The HES time waited findings are not adjusted for self-deferrals or periods of medical or social suspension, unlike published waiting list statistics.
Hospital Episode Statistics are a national resource of information on the full range of in-patient care and provide the NHS with essential information to monitor activity, improve performance and plan future services. They are used to inform the annual health check of NHS services carried out by The Healthcare Commission and are an essential source of data for Public Health Observatories.
http://www.hesonline.nhs.uk
Notes:
The Information Centre (The IC) is England's authoritative, independent source of health and social care information. It works with more than 300 health and social care providers nationwide to provide the facts and figures that help the NHS and social services run effectively. Its role is to collect data, analyse it and convert it into useful information which helps providers improve their services and supports academics, researcher, regulators and policymakers in their work.
The IC also produces a wide range of statistical publications each year across a number of areas including: primary care, health and lifestyles, screening, hospital care, population and geography, social care and workforce and pay statistics.
HES can be used to derive information on both numbers of hospital admissions and numbers of Finished Consultant Episodes (FCEs). Patients usually have a single FCE in their stay, but sometimes a patient can have more than one FCE once admitted. As well as supporting activity such as accountability to Parliament, figures are used for performance monitoring including performance rating indicators for Acute Trusts, Mental Health Trusts and Primary Care Trusts.

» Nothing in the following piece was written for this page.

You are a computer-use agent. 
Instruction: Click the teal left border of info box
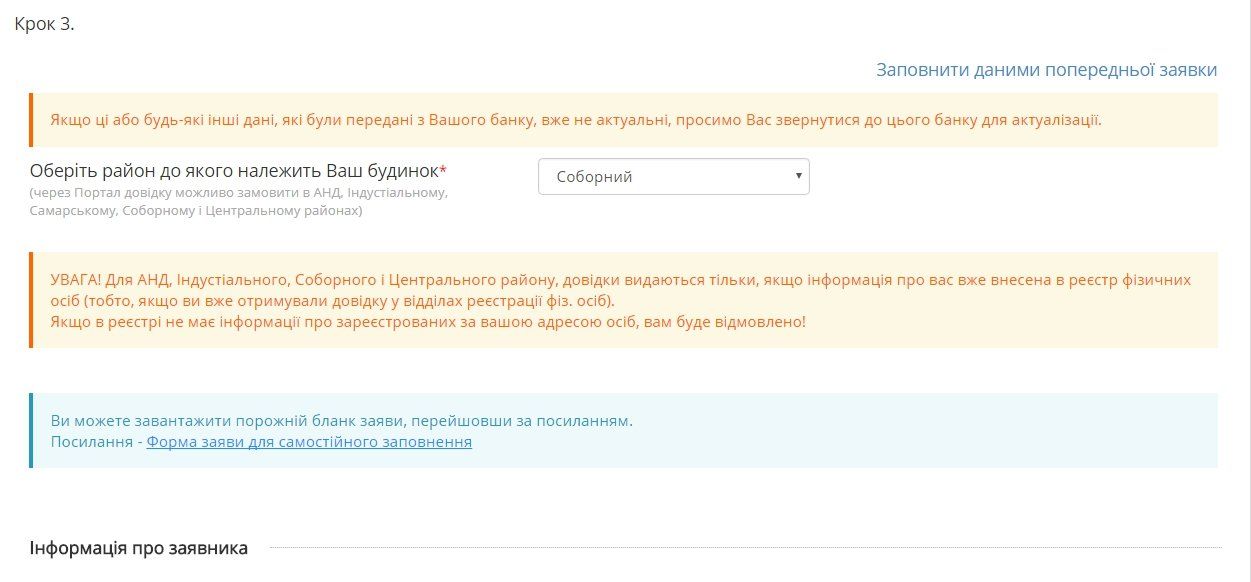31,431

Time waited statistics from Hospital Episode Statistics (HES) are not the same as the published waiting list statistics. HES provides counts and time waited for all patients admitted to hospital within a given period and calculates the time waited as the difference between the admission and decision to admit dates. Unlike published waiting list statistics, HES time waited is not adjusted for self-deferrals or periods of medical/social suspension. The published waiting list statistics count those waiting for treatment on a specific date and how long they have been on the waiting list.
This publication covers hospital inpatient and day case activity delivered by the NHS and as such does not provide a picture of NHS activity in other settings (within primary or ambulatory). The IC has also started to collect patient level outpatient data via the commissioning dataset. These outpatient data for 2005-6 were released in May 2007 with 2003/4 and 2004/5 data released on an experimental basis in July 2006.